Em última análise, os defensores de uma interpretação restritiva do Artigo 8(2)(b)(ix), (e)(iv), segundo a qual este dispositivo apenas se aplicaria no estrito contexto de combate, devem conviver com a constatação de que o Estatuto de Roma, nessa abordagem, não teria nenhum tipo penal específico que trate da destruição e danos a bens culturais depois de cessado o combate, quando tais bens estão sob o controle da parte beligerante que os ataca. Trata-se de uma relevante lacuna, já que, com frequência, atos de destruição do patrimônio cultural ocorrem não apenas no contexto de combate, mas como parte de um projeto maior de perseguição e extermínio de certos grupos. 

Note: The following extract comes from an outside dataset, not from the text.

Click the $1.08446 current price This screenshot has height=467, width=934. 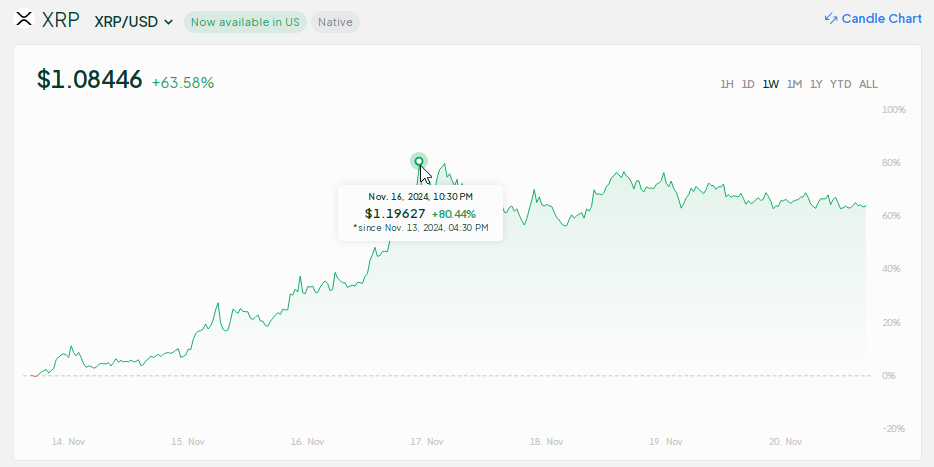tap(90, 80)
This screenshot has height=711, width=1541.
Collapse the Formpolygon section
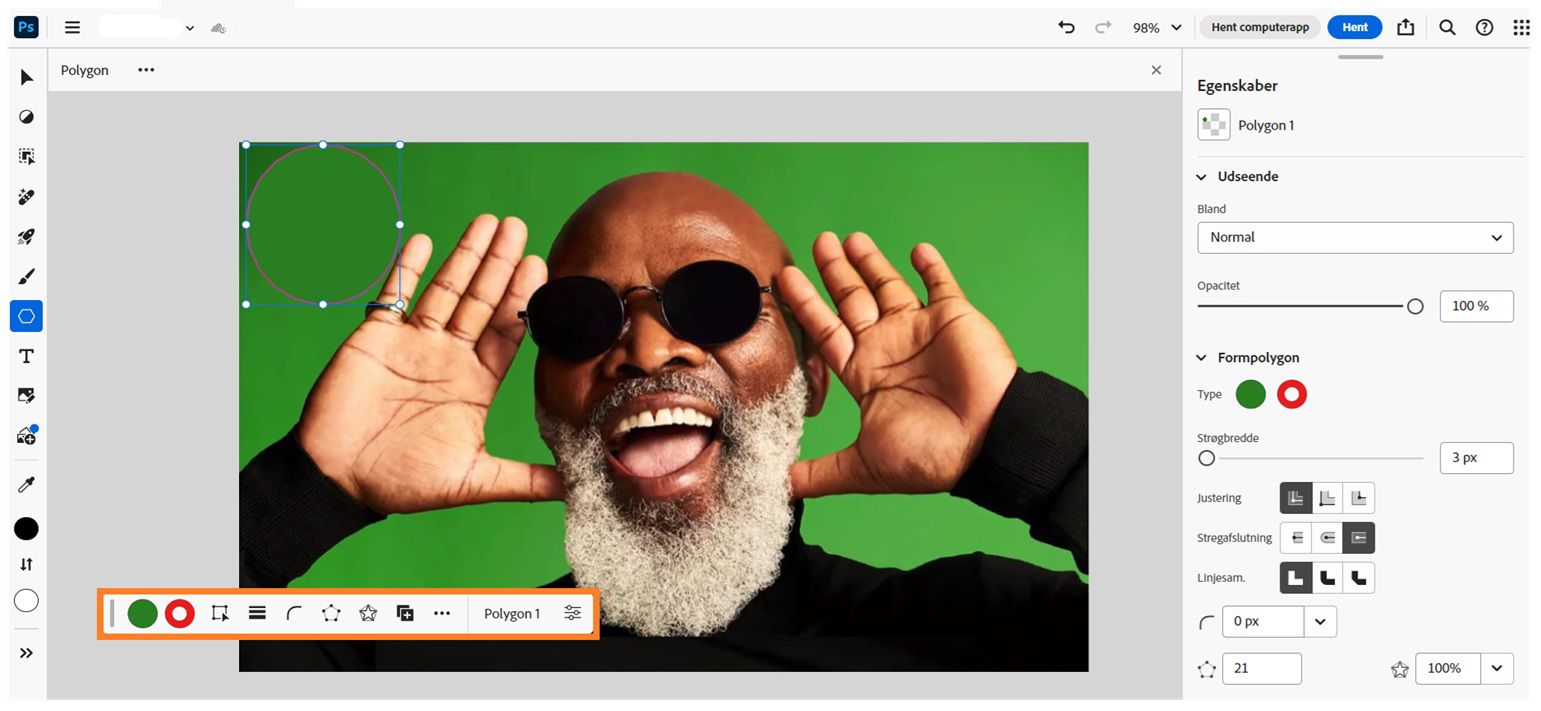(x=1201, y=357)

Para os opositores desta abordagem restritiva do Artigo 8(2)(b)(ix), (e)(iv), a resultante exclusão de atos cometidos fora de combate da jurisdição do TPI seria perigosa, pois limitaria severamente a atuação do Tribunal e abriria caminho para impunidade por sérios crimes contra o patrimônio cultural. Contudo, os juízes Morrison e Hofmański (§§40-41), bem como Roger O’Keefe, veem essa preocupação quanto à impunidade como superestimada, já que atos que vilipendiam objetos protegidos cometidos fora de combate podem ser processados no TPI como os crimes de guerra de pilhagem e destruição ou apreensão de propriedade do inimigo, quando cabível. Eles alegam que esse resultado não necessariamente negligencia ou diminui o status especial do patrimônio cultural, pois um Juízo de Julgamento em Primeira Instância ainda pode destacar, na sentença, o caráter protegido do objeto danificado ou destruído e, posteriormente, impor uma pena mais severa dada a gravidade particular de atacar estes bens.

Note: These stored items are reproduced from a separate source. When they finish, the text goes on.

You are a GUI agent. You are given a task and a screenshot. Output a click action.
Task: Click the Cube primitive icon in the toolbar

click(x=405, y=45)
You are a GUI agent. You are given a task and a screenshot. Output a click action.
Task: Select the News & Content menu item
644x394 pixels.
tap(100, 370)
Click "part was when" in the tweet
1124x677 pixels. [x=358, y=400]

O TPI provavelmente voltará a lidar com o escopo de aplicação do crime de atacar objetos protegidos muito em breve. Como dito antes, Al Hassan enfrenta julgamento, nos termos do Artigo 8(2)(e)(iv), pelos mesmos atos que Al Mahdi cometeu em Timbuktu. Trata-se de curiosa situação. Se o Juízo de Primeira Instância no caso Al Hassan decidir “corrigir” a interpretação empregada no caso Al Mahdi e adotar a abordagem mais restritiva da sentença no caso Ntaganda e dos juízes Morrison e Hofmański, o TPI poderia se encontrar em uma posição incongruente, pois Al Hassan seria absolvido pela mesma conduta pela qual Al Mahdi foi condenado em 2016. Por outro lado, uma posição mais coerente seria se manter fiel ao caso Al Mahdi e a decisão de confirmação de acusações, abordagem que provavelmente resultaria na condenação de Al Hassan. No entanto, ante a cisão no Juízo de Recursos, é razoável esperar que a defesa de Al Hassan apele da condenação com o objetivo de revertê-la. 

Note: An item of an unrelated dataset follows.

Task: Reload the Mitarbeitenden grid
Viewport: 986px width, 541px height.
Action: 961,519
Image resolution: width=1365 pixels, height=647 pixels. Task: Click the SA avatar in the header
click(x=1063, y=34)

Além do caso Al Hassan, outro desafio imediato ao TPI relacionado ao crime de atacar objetos protegidos é a atual investigação na situação da Ucrânia. A UNESCO relatou que, entre 24 de fevereiro e 24 de outubro de 2022, o conflito russo-ucraniano resultou em danos a 207 objetos protegidos: 88 locais religiosos, 15 museus, 76 edifícios de interesse histórico e/ou artístico, 18 monumentos, e 10 bibliotecas. A mídia internacional também tem dado atenção à destruição do patrimônio cultural ucraniano (cf aqui, aqui, aqui). Diante disso, especula-se que a investigação na Ucrânia pelo Procurador possa envolver crimes contra objetos protegidos, o que possivelmente acarretará novos debates acerca do âmbito de aplicação do Artigo 8(2)(b)(ix) se os incidentes investigados foram cometidos fora do contexto de combate, em áreas sob o controle da Rússia.

In fine, nos resta aguardar para descobrir como o TPI lidará com esta relevante questão em decisões futuras.